Après avoir entendu "la voix d'Allah", un détenu, connu pour des troubles psychiatriques graves, a agressé à coups de fourchette un psychiatre venu l'examiner à la prison de Gradignan (Gironde), près de Bordeaux, mercredi 14 septembre.

Selon Emmanuel Giraud, responsable régional du syndicat FO pénitentiaire pour la Nouvelle Aquitaine, le détenu a également "fracassé du mobilier sur la tête du médecin. Une surveillante a réussi à le protéger mais a elle aussi pris des coups. Un officier est parvenu à maîtriser l'agresseur mais a reçu un coup de tête", a ajouté le syndicaliste.

Le psychiatre a été emmené à l'hôpital "très, très choqué" sans qu'il soit possible de préciser la gravité de son état, a-t-on indiqué de même source.

Prendre en compte l'état psychologique des détenus

Âgé de 30 ans, le détenu a été condamné en 2014 à sept ans de prison pour avoir pris en otage les passagers d'un train en gare de Bordeaux, en juillet 2011. Il avait retenu pendant deux heures une femme sous la menace de deux sabres japonais, et les policiers d'élite du GIPN avaient dû intervenir pour le maîtriser. Aucun passager n'avait été blessé. En garde à vue, il avait affirmé vouloir "se faire abattre par les policiers".

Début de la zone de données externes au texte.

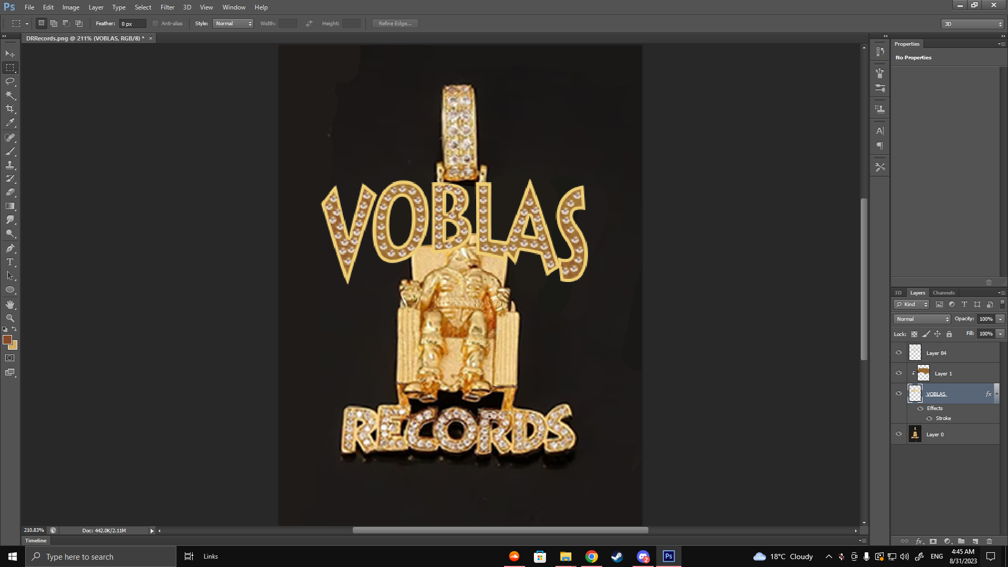
Task: Select the Lasso tool
Action: 10,81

"On demande que les détenus soient orientés vers des structures adaptées à leur état psychiatrique", a insisté le syndicaliste, soulignant que l'agresseur, pourtant connu et suivi pour ces troubles, était placé en détention à Gradignan dans une unité "classique".

Malgré ses antécédents, l'homme avait même bénéficié d'un régime de semi-liberté qui lui permettait de sortir de prison plusieurs jours par semaine, ne rentrant en cellule que pour la nuit. Un régime de semi-liberté qui avait été révoqué début 2016 pour "apologie du terrorisme", selon Emmanuel Giraud.